→ ABOUT THIS TASK
Could you retype the lines below, starting at the line holding "Task: Open the равно operator dropdown" and stopping at the line holding "Task: Collapse the Starred section chevron", inclusive? Copy them exactly and drop the images.
START RECORD SET
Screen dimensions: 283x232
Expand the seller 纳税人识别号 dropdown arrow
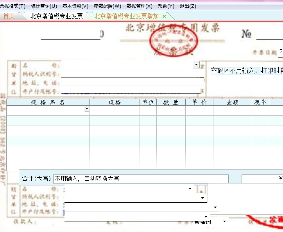tap(202, 198)
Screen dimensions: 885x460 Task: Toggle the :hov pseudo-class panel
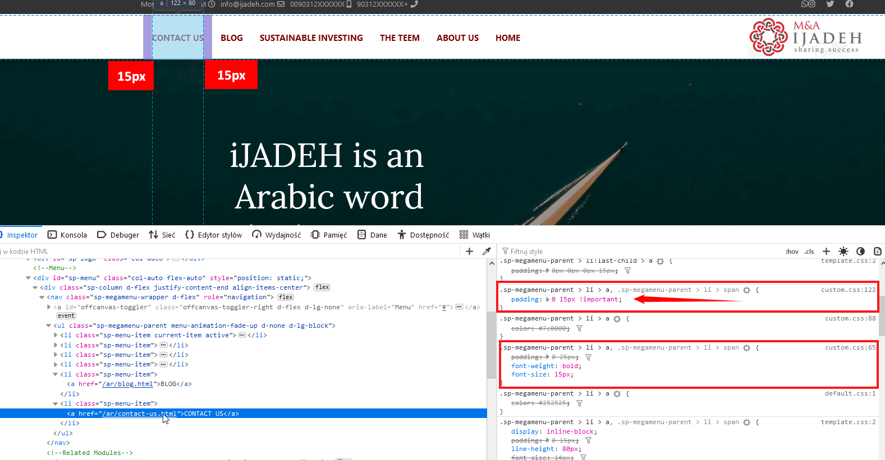tap(792, 252)
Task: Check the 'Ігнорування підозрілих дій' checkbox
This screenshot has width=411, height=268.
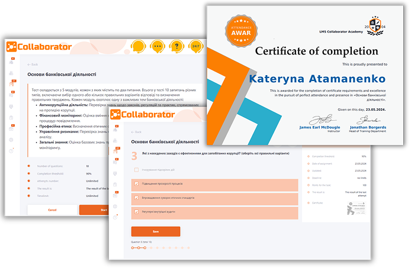Action: point(137,169)
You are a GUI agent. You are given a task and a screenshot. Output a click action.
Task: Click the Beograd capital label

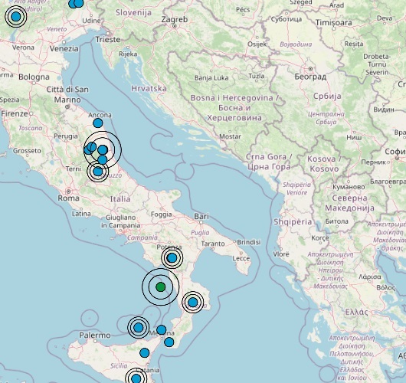pyautogui.click(x=310, y=77)
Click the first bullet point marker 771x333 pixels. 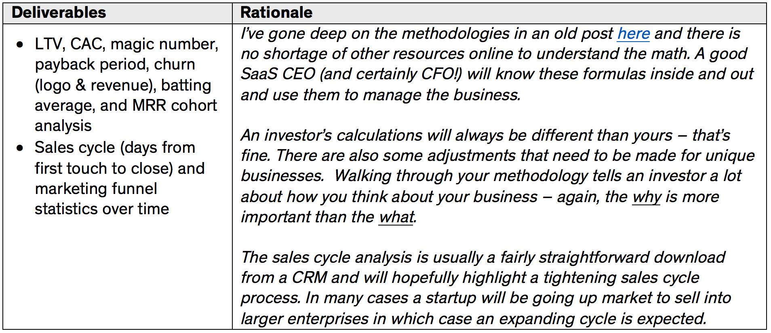click(x=20, y=44)
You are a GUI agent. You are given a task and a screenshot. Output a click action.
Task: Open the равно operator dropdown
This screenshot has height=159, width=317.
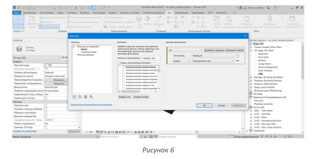(181, 61)

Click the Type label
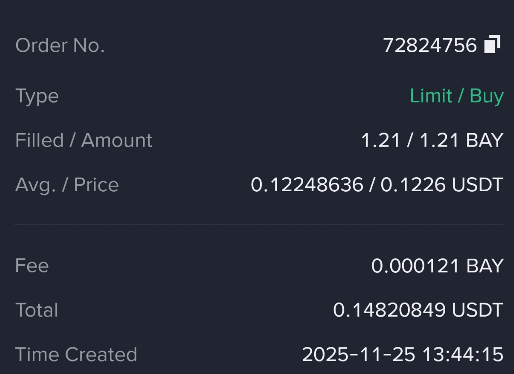37,96
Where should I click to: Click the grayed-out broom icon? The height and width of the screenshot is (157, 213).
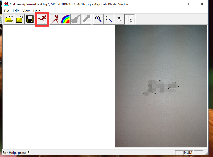(x=76, y=19)
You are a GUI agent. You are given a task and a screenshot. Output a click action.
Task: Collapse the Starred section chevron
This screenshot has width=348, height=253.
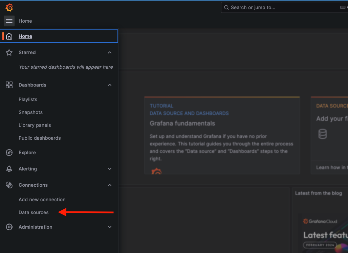pyautogui.click(x=110, y=52)
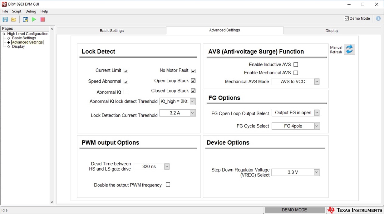Click the blue help question mark icon
This screenshot has width=384, height=214.
click(378, 18)
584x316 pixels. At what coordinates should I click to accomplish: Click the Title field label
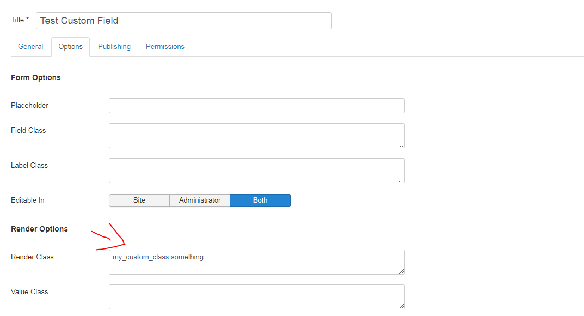[x=20, y=20]
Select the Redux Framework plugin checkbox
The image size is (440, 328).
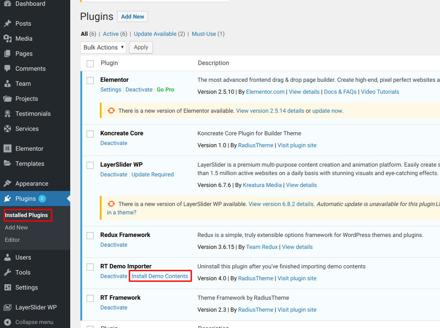pos(90,235)
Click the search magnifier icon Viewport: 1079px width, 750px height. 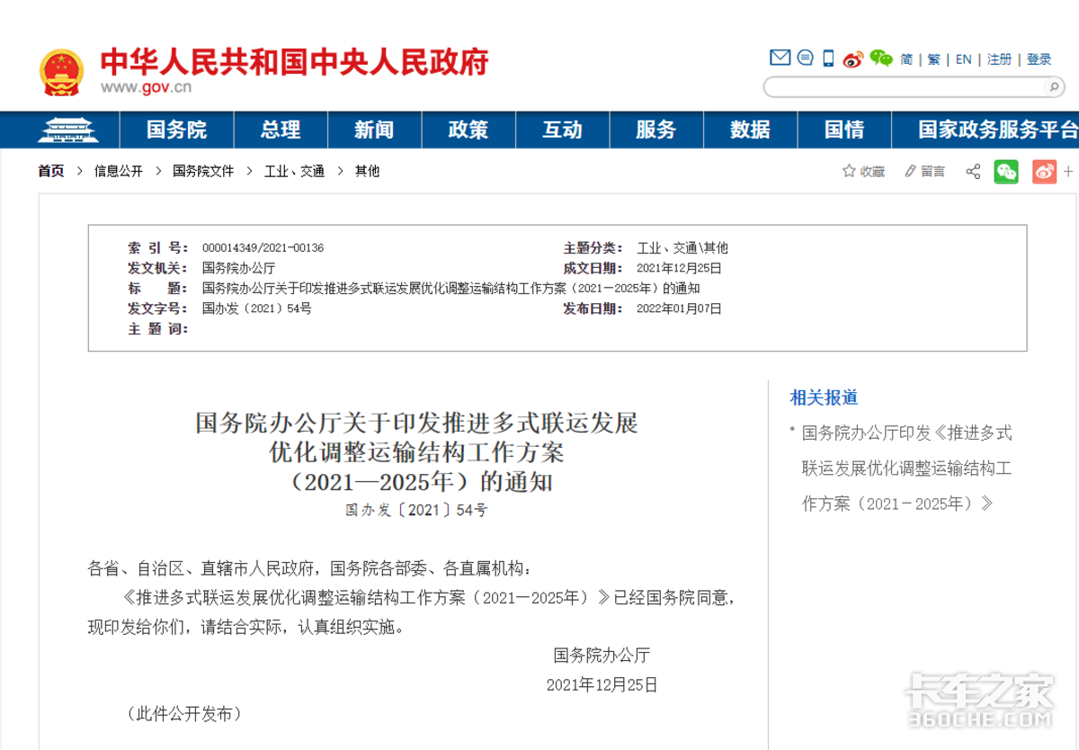1054,87
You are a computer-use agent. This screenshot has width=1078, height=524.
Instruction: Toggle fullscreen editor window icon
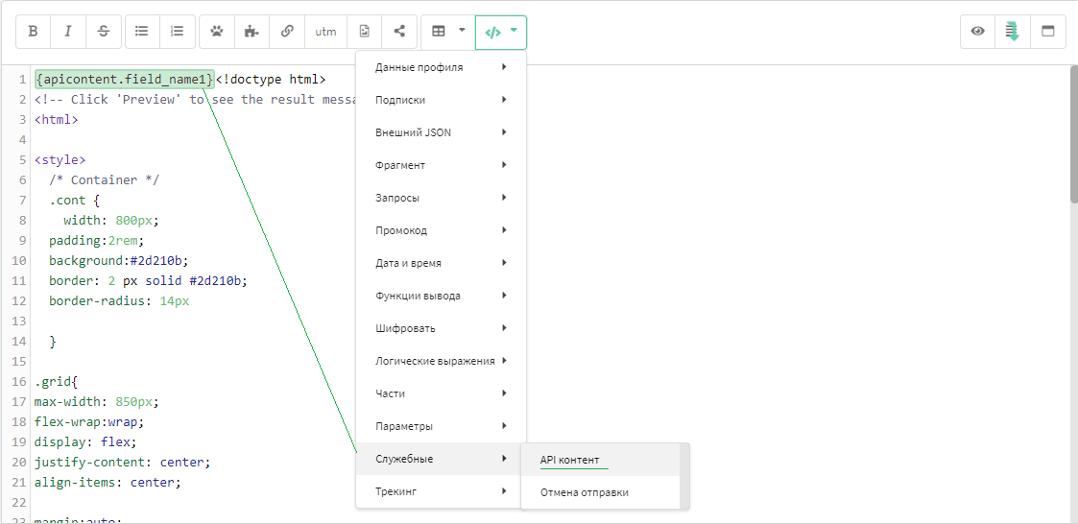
END RECORD SET
→ RESULT
Task: Open the равно operator dropdown
This screenshot has height=159, width=317.
(181, 61)

Click the Type label
37,96
Where should I click to: Click the grayed-out broom icon? The height and width of the screenshot is (157, 213).
(x=76, y=19)
You are a GUI agent. You are given a task and a screenshot. Output a click action.
Task: Collapse the Starred section chevron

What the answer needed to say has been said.